Although federal employment discrimination laws do not expressly prohibit discrimination based on caregiver status, assumptions about caregiver status may result in employment decisions that impact employees in protected classes, such as women who may be assumed to have primary childcare or elder care responsibilities or those associated with persons who are disabled. Even well-intentioned decisions, such as bypassing a candidate for a promotion involving regular travel under the assumption they will want to be close to home in the event of a sudden school closure, can implicate federal employment discrimination laws. Therefore, the EEOC offers several reminders that may be particularly pertinent in the new-normal workplace:

  • Although employers generally do not need to reasonably accommodate requests for flexibility due to caregiving, such requests should be considered fairly and accommodations applied consistently.
  • Even well-intentioned goals of protecting pregnant employees should not result in imposing work-from-home or physical distancing arrangements, as these isolate pregnant employees. However, if job modification, leave, or alternative assignments are extended to employees temporarily unable to work, similar arrangements must be considered upon request by pregnant workers who are temporarily unable to perform their job duties.
  • The ADA not only protects applicants and employees with disabilities, but also those who are associated with an individual with a disability. If employers grant unpaid leave for personal reasons, they must consider requests for unpaid leave to care for a parent or spouse with, for example, long COVID if it constitutes a disability. Similarly, employers should consider applicants and employees for hire, promotion, and other opportunities irrespective of assumptions that they may be less available or committed because they are known to have caregiving responsibilities.
  • Sex- and gender-identity stereotyping are particularly risky with regard to caregiving obligations. Just as women should not be denied opportunities under sexist assumptions they have child- or elder care obligations, the EEOC also reminds employers not to dismiss requests for flexibility in returning to work to attend to caregiving duties when submitted by male or LGBTQI+ employees under the assumption that these are female, cisgender, or heterosexual responsibilities.
  • Employers should be vigilant against age stereotyping, such as by assuming that an older worker needs reduced hours because he is attending to a disabled spouse, or caring for a grandchild while the child’s parent recovers from COVID-19, and is assumed to lack stamina to perform both his work and caregiving duties effectively.

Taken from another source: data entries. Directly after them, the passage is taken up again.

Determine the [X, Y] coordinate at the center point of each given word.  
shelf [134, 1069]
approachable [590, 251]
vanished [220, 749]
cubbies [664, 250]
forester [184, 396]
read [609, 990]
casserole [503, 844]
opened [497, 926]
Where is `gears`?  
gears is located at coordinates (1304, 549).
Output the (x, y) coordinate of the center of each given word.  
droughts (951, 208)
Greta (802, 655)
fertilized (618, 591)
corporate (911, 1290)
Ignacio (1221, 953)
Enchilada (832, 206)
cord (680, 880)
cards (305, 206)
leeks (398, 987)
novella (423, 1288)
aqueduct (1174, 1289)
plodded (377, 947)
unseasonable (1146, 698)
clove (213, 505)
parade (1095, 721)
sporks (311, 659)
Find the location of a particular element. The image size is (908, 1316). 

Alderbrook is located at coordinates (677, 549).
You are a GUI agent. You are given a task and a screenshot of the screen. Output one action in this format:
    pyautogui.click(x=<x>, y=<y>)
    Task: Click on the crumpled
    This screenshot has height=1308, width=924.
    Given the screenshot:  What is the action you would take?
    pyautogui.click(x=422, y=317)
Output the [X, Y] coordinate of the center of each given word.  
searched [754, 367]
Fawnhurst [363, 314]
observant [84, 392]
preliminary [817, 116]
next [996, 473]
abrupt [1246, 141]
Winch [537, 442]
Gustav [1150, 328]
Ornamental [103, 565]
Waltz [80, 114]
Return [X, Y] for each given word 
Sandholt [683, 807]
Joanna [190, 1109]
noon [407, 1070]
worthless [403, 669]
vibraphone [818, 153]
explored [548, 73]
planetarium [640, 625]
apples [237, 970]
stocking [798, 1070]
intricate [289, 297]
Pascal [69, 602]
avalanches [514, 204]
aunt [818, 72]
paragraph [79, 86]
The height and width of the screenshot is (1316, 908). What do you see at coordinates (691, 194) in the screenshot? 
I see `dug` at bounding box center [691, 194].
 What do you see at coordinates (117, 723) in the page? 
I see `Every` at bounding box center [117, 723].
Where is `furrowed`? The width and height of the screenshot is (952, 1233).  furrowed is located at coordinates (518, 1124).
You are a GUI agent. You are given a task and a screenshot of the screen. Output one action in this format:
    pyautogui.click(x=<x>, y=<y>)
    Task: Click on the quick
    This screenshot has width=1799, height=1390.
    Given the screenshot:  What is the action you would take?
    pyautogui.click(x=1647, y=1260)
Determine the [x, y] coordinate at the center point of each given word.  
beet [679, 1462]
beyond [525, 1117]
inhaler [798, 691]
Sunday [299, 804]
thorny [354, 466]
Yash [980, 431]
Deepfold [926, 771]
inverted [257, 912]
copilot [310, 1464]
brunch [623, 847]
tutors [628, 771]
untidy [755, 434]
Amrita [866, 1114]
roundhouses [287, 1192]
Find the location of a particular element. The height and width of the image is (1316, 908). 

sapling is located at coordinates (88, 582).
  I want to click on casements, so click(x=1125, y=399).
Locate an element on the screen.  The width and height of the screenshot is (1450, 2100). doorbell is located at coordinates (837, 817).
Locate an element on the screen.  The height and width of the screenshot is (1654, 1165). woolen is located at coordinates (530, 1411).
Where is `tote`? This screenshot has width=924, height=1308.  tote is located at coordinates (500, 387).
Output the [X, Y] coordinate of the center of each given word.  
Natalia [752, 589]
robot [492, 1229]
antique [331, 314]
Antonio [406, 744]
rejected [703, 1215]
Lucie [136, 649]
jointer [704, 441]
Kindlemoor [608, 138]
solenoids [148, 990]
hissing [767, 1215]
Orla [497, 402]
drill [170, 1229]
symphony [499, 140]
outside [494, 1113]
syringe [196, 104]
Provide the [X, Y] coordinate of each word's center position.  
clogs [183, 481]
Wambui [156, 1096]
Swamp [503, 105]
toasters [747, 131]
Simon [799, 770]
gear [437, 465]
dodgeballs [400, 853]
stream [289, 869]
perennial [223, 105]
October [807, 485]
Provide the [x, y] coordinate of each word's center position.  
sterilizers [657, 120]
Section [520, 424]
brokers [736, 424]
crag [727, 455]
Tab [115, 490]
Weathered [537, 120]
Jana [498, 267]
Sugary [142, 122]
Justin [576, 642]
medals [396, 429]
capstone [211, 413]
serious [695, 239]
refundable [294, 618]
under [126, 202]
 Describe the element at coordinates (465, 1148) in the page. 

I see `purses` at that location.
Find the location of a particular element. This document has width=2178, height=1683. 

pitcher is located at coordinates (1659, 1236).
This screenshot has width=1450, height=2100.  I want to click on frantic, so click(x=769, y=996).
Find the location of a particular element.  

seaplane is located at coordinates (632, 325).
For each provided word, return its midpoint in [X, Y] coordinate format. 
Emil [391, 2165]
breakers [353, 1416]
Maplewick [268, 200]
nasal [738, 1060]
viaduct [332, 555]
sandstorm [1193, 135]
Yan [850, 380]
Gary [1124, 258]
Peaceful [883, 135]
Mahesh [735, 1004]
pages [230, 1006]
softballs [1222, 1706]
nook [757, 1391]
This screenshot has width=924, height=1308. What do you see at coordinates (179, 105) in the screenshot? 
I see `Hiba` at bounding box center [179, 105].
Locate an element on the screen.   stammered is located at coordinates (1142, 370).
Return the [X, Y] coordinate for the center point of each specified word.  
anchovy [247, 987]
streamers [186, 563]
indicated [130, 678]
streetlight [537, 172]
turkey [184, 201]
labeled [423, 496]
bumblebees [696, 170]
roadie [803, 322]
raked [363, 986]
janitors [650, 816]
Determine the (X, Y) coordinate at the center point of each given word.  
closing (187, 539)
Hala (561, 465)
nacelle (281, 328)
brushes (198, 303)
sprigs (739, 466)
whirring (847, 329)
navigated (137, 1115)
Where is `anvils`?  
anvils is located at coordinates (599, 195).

  • Harassment becomes even harder to detect and monitor in a hybrid or fully virtual work environment, but employers still must protect employees from harassment. This includes harassment over pandemic caregiving responsibilities, such as disparaging female employees for allegedly focusing on kids instead of work; ridiculing male employees for modifying their job duties to perform caregiving duties; asking intrusive questions about family relationships when employees take time to care for same-sex spouses, partners, or their extended family; questioning the professional dedication of employees taking precautionary measures to avoid infection; or the like. The EEOC encourages employers to refresh and revisit harassment policies and complaint procedures, implementing training, and check in with employees to address any harassment-related questions, concerns, or complaints.

In addition to publishing the technical guidance, the EEOC updated its FAQs page regarding COVID-19 to reinforce the importance of considering the intersection of caregiving obligations with protected characteristics such as race, national origin, gender, and disability. The agency also linked to its existing best practices guidance aimed at removing barriers to equal employment opportunities for caregivers, underscoring that the technical guidance builds on an existing framework, only now tailored to a COVID-19 and post-pandemic workplace. Managers and human resources professionals are encouraged to review this existing and updated caregiver guidance.